:: Dataset entries ::

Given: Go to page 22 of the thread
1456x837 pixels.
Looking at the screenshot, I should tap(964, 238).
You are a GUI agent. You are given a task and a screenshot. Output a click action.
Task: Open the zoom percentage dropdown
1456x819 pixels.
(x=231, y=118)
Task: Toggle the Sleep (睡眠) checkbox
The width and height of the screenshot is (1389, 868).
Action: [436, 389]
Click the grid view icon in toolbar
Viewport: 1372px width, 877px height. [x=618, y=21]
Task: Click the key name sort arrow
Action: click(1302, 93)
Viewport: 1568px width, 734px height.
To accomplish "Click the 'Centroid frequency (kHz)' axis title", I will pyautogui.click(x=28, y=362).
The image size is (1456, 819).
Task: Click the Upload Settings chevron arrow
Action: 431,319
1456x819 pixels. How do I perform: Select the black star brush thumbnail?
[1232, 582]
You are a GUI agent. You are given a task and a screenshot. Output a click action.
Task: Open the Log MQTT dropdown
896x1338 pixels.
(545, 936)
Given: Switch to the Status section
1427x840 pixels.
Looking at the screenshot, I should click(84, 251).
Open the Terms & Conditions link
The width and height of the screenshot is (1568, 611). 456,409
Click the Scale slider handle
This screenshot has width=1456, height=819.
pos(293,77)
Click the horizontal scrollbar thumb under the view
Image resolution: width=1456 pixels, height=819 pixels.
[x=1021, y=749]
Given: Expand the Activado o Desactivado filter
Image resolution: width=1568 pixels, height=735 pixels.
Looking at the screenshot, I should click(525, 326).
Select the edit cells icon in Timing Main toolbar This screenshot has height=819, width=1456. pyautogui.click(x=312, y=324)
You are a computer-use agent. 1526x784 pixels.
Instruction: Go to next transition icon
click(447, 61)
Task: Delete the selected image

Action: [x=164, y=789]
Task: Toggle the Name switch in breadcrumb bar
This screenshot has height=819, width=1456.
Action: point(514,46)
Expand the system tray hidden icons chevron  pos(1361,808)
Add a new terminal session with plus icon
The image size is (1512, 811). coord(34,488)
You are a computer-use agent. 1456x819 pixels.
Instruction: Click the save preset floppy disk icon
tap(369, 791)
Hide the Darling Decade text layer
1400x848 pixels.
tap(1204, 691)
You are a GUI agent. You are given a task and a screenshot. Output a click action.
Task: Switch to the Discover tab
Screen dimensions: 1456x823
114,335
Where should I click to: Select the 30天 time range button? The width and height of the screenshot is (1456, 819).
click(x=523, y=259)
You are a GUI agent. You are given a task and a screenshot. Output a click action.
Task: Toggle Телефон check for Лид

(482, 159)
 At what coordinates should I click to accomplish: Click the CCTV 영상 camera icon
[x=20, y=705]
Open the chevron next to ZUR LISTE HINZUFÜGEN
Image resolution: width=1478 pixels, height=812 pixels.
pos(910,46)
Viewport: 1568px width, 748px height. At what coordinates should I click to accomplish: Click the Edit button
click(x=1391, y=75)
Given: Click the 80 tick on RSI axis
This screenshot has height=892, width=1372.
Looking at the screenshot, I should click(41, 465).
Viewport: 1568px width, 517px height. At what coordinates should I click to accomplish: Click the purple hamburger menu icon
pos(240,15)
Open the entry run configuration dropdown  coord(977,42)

:::

## [Task brief]
In the records above, each line with the string "Expand" should be copied.

## [Exercise solution]
Given: Expand the Activado o Desactivado filter
Expand the system tray hidden icons chevron  pos(1361,808)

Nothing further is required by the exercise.